Records from a data collection:
+ + +

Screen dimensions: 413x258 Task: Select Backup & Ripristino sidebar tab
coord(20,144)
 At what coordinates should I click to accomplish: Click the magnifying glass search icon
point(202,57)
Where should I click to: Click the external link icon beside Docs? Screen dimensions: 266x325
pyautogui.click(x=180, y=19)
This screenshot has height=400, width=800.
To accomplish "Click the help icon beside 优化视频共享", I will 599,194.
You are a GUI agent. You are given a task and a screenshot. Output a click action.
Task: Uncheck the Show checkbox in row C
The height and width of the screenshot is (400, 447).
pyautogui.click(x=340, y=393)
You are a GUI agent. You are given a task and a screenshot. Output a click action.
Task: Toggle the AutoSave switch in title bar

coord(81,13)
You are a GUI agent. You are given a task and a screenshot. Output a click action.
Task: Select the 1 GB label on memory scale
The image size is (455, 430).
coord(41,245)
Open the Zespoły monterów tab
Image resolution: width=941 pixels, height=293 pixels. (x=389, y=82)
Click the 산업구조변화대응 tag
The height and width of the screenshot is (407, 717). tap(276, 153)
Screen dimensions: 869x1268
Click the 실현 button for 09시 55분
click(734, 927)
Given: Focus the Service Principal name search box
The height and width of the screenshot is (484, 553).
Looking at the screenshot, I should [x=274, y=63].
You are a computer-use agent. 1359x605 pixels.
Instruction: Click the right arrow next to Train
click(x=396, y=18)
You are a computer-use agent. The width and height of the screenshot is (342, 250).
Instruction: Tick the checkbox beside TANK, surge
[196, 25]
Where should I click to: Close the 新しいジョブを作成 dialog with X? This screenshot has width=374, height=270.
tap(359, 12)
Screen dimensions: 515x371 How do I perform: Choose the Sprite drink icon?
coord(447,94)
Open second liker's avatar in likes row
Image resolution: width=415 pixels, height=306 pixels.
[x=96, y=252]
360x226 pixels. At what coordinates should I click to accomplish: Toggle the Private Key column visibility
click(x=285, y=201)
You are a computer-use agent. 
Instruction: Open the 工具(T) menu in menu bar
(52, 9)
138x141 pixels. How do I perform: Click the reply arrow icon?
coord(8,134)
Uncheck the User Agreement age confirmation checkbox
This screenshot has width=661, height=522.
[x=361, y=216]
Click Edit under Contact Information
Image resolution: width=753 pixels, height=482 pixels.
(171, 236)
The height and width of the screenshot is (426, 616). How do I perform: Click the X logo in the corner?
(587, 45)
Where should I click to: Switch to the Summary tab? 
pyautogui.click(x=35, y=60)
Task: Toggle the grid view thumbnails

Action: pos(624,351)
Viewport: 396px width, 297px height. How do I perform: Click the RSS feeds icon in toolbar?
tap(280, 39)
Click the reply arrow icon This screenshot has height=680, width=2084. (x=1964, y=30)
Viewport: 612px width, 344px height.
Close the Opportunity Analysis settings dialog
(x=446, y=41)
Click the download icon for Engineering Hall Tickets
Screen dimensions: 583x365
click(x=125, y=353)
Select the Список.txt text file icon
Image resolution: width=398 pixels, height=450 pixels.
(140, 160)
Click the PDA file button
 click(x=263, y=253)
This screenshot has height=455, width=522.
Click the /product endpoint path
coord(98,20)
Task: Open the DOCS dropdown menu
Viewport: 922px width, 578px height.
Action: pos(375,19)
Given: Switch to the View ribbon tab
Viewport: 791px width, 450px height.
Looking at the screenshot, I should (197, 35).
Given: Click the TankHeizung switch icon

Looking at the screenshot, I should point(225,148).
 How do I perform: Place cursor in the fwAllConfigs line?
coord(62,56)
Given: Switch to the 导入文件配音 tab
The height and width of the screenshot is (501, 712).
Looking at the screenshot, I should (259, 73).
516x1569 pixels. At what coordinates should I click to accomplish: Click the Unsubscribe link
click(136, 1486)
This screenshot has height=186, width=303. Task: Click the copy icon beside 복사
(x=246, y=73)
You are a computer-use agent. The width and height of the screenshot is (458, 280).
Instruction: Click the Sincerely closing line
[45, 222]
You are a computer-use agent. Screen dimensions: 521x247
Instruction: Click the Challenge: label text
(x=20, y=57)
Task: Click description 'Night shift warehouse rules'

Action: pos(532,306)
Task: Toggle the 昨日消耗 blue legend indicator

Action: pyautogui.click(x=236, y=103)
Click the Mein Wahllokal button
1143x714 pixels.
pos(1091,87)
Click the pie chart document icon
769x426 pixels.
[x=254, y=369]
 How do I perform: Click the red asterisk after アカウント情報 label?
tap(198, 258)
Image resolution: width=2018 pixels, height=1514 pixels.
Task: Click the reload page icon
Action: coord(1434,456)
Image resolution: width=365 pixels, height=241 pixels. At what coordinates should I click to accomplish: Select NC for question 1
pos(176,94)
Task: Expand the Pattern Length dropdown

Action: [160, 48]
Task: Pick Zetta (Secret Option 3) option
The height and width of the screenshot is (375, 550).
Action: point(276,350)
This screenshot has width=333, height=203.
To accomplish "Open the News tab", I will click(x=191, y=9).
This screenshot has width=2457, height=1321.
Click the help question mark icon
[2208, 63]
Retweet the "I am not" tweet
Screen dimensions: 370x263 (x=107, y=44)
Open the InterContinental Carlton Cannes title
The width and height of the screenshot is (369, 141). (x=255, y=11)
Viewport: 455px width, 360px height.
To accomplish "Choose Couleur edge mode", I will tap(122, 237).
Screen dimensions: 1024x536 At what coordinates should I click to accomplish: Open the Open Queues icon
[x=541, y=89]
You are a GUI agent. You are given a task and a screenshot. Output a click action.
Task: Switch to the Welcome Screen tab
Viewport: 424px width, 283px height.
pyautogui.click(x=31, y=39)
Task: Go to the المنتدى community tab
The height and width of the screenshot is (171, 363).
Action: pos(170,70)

+ + +

§ STATED GOAL: Reproduce the lines from the one containing "This screenshot has width=2457, height=1321." through the one containing "[x=541, y=89]", inclusive, substituting "Reply to" for "Retweet" and leaving all other text unchanged.

§ ANSWER TO THE TASK:
This screenshot has width=2457, height=1321.
Click the help question mark icon
[2208, 63]
Reply to the "I am not" tweet
Screen dimensions: 370x263 (x=107, y=44)
Open the InterContinental Carlton Cannes title
The width and height of the screenshot is (369, 141). (x=255, y=11)
Viewport: 455px width, 360px height.
To accomplish "Choose Couleur edge mode", I will tap(122, 237).
Screen dimensions: 1024x536 At what coordinates should I click to accomplish: Open the Open Queues icon
[x=541, y=89]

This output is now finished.